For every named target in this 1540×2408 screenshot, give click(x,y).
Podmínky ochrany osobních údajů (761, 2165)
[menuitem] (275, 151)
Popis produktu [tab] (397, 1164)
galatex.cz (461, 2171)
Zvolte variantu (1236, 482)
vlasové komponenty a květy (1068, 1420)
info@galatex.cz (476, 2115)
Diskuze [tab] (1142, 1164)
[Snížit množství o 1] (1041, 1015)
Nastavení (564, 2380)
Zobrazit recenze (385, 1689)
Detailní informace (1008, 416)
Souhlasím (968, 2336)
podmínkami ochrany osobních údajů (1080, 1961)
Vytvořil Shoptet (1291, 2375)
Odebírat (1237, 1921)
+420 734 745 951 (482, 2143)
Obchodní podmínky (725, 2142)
★ ★ ★ ★ ★
• Try it: All of the records should be transcribed exactly, with nothing left out.

• Task response:
For every named target in this 1540×2408 screenshot, give click(x,y).
Podmínky ochrany osobních údajů (761, 2165)
[menuitem] (275, 151)
Popis produktu [tab] (397, 1164)
galatex.cz (461, 2171)
Zvolte variantu (1236, 482)
vlasové komponenty a květy (1068, 1420)
info@galatex.cz (476, 2115)
Diskuze [tab] (1142, 1164)
[Snížit množství o 1] (1041, 1015)
Nastavení (564, 2380)
Zobrazit recenze (385, 1689)
Detailní informace (1008, 416)
Souhlasím (968, 2336)
podmínkami ochrany osobních údajů (1080, 1961)
Vytvořil Shoptet (1291, 2375)
Odebírat (1237, 1921)
+420 734 745 951 (482, 2143)
Obchodní podmínky (725, 2142)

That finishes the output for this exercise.